Optimization of Cranio-Orbital Remodeling: Application of a Mathematical Model.

Cranio-orbital remodeling aims to correct the dysmorphic skull associated with craniosynostosis. Traditionally, the skull is reconstructed into a shape that is subjectively normal according to the surgeon's perception. We present a novel technique using a mathematical algorithm to define the optimal location for bony osteotomies and to objectively reshape the fronto-orbital bar into an ideal normal skull contour. Using pre-operative computed tomography images, the abnormal skull contour at the frontal-orbital region was obtained for infants planned to undergo cranio-orbital remodeling. The ideal skull shape was derived from an age- and sex-matched normative skull library. For each patient, the mathematical technique of dynamic programming (DP) was applied to compare the abnormal and ideal skull shapes. The DP algorithm identifies the optimal location of osteotomy sites and calculates the objective difference in surface area remaining between the normative and dysmorphic skull shape for each solution applied.
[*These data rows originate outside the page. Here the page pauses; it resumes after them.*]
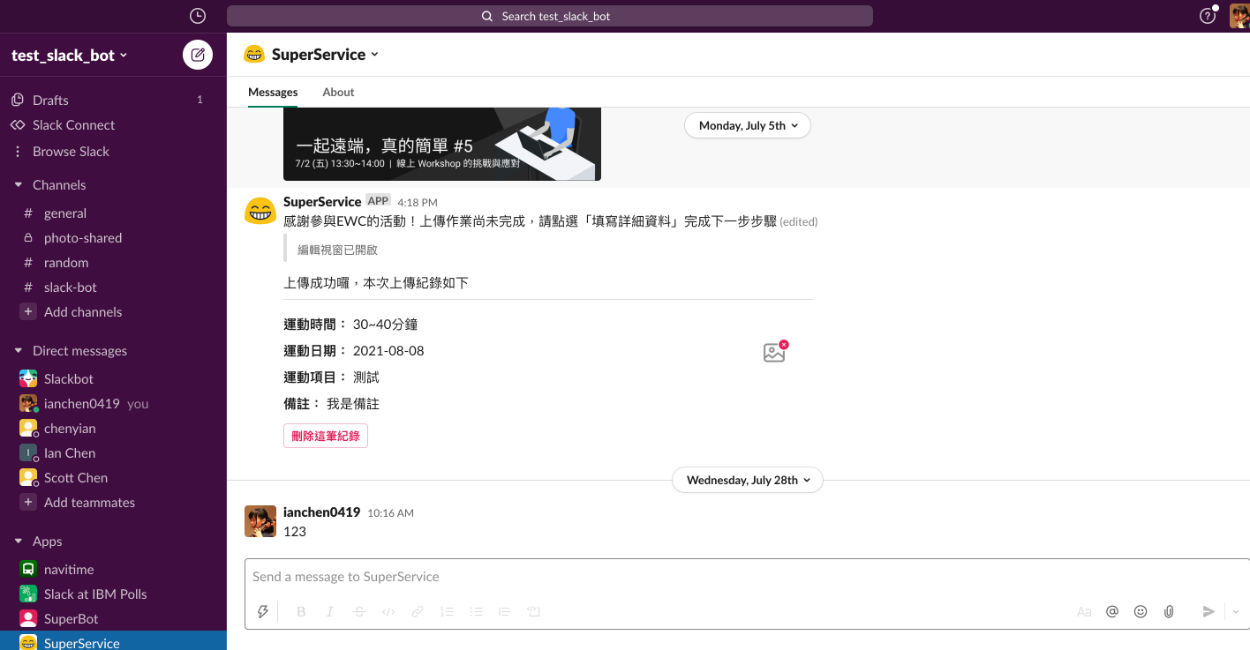This screenshot has width=1250, height=650.
Task: Collapse the Direct messages section
Action: tap(18, 351)
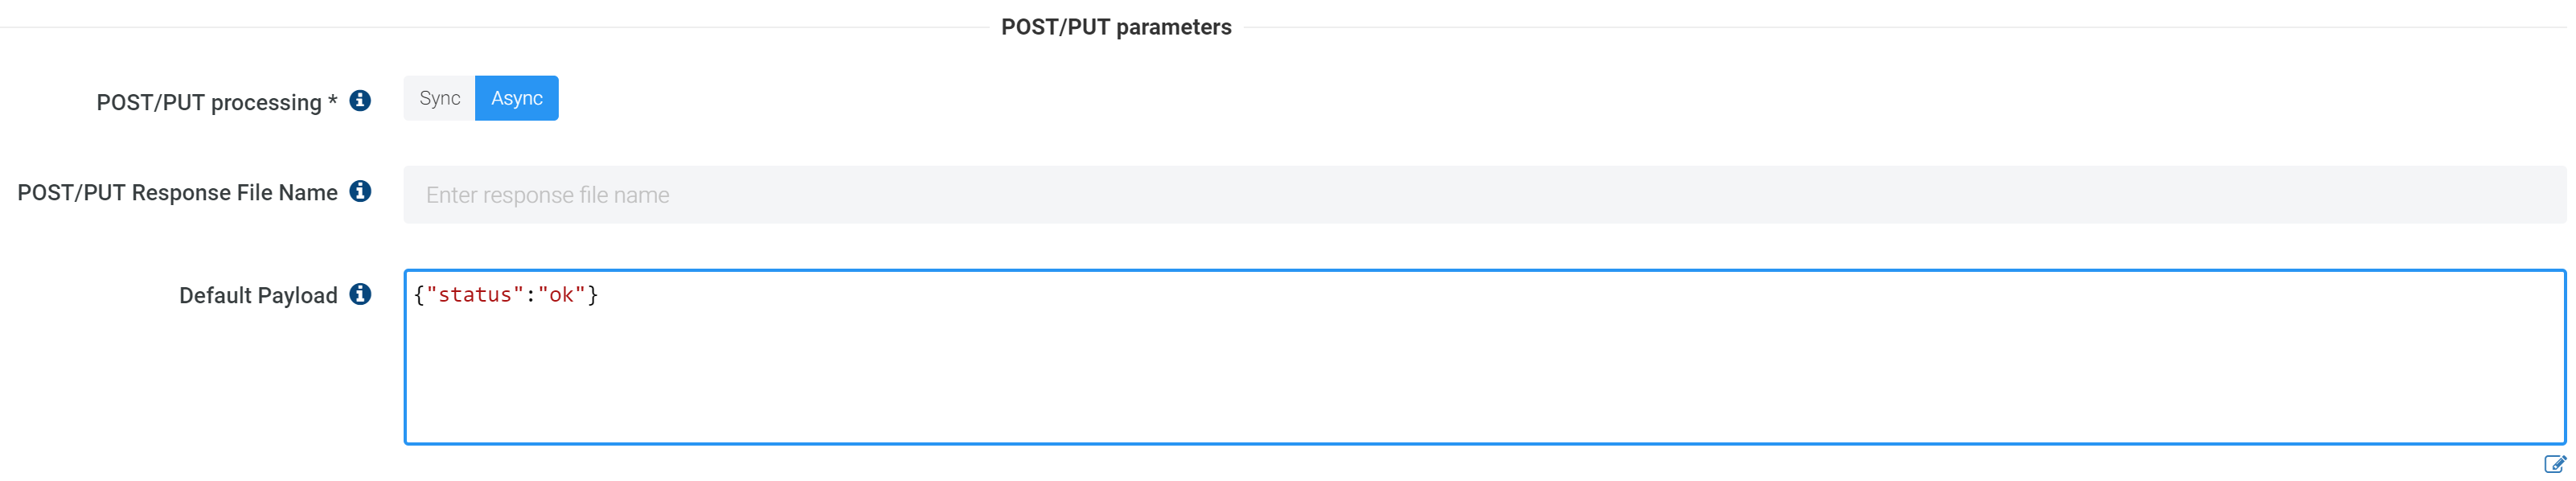Click the "Enter response file name" placeholder
2576x481 pixels.
[x=547, y=195]
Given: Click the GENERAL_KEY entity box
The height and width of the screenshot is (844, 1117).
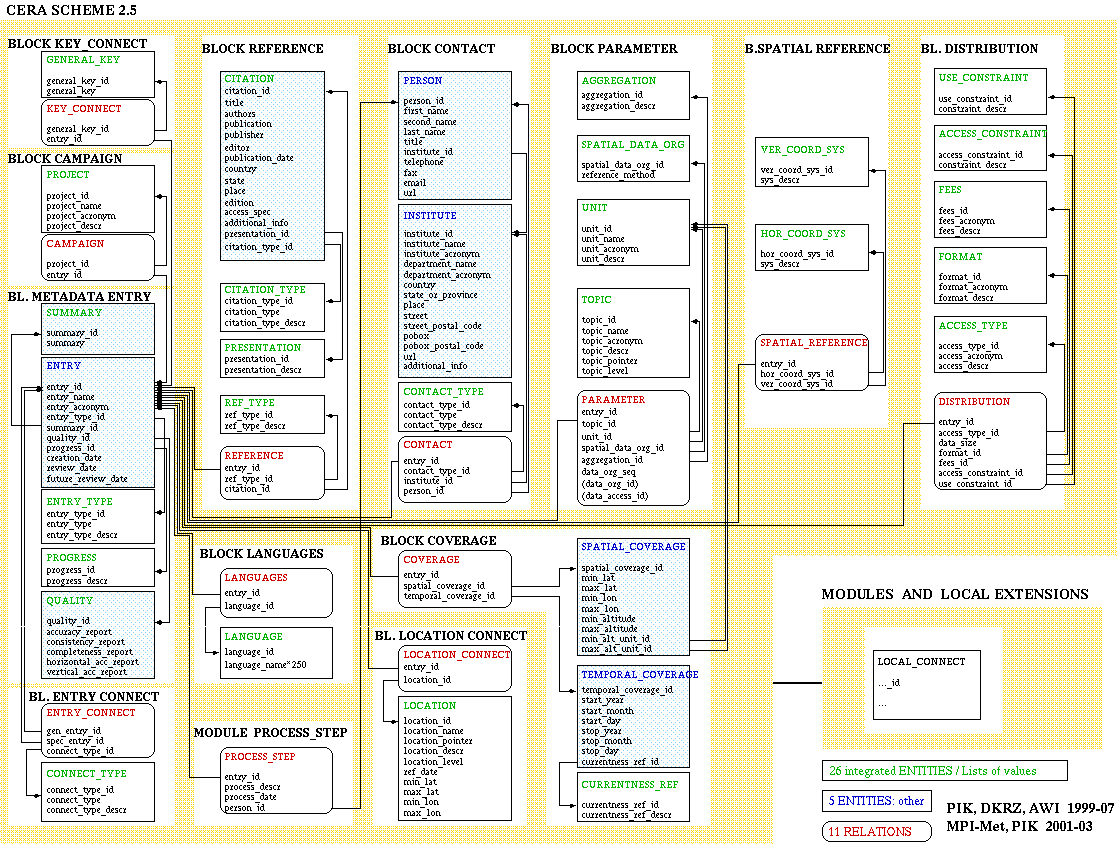Looking at the screenshot, I should [x=98, y=75].
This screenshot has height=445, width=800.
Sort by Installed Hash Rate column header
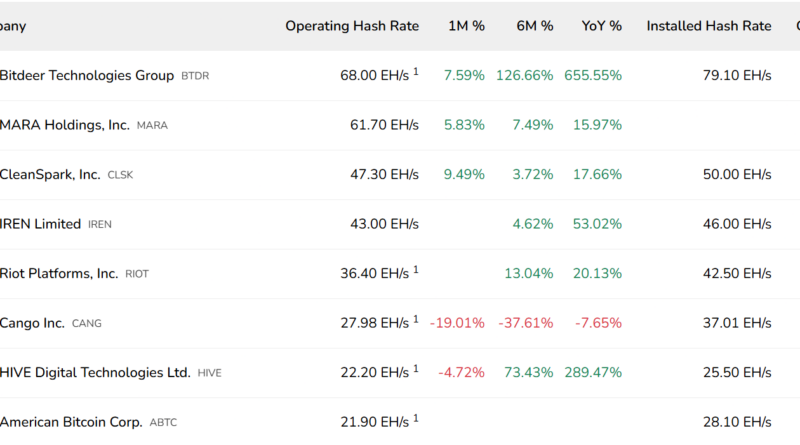709,26
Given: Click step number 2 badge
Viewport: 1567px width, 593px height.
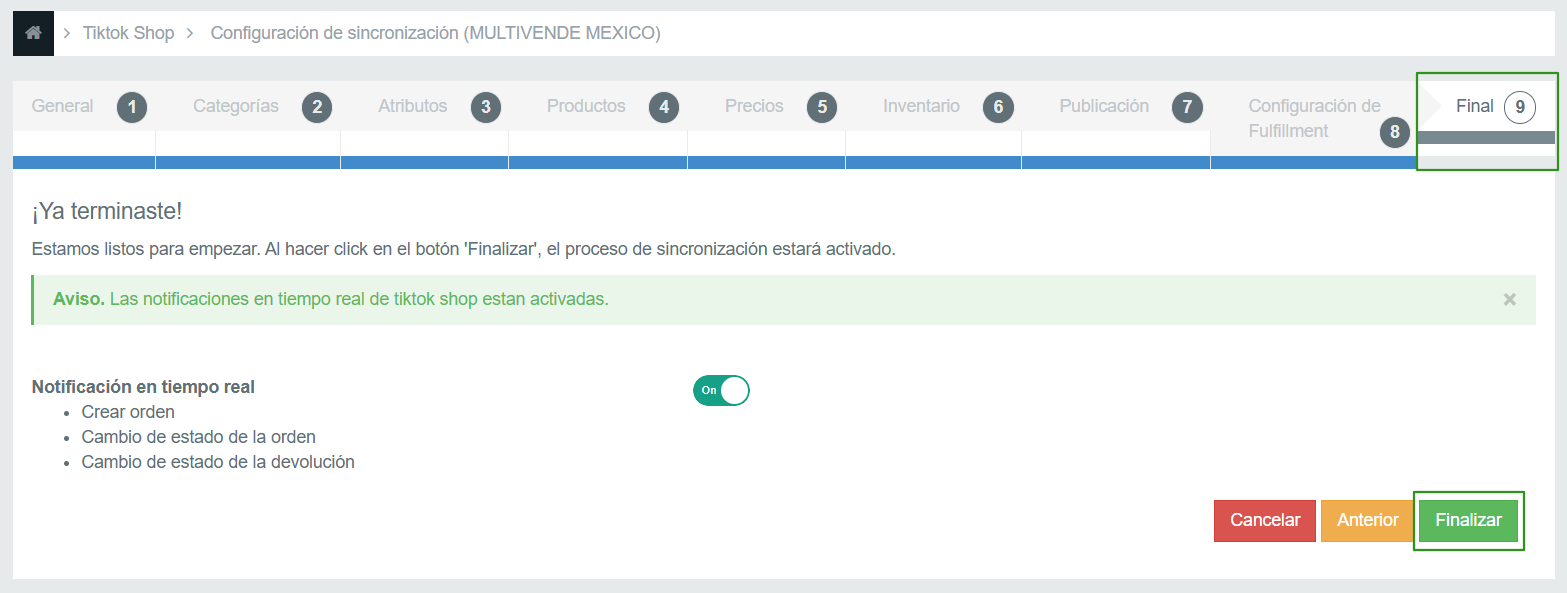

By selecting the optimal solution with minimal objective difference, the surgeon is guided to reproducibly recreate the normal skull contour with defined osteotomies. The DP algorithm was applied in 13 cases of cranio-orbital remodeling. Five female and 8 male infants with a mean age of 11 months were treated for craniosynostosis classified as metopic (n = 7), unicoronal (n = 4), or bicoronal (n = 2). The mean OR time was 190.2  min (SD 33.6), mean estimated blood loss 244  cc (SD 147.6), and 10 infants required blood transfusions. Compared with a historical crania-orbital remodeling group treated without application of the algorithm, there was no significant difference in OR time, estimated blood loss, or transfusion rate. This novel technique enables the craniofacial surgeon to objectively reshape the fronto-orbital bar and reproducibly reconstruct a skull shape resembling that of normal infants.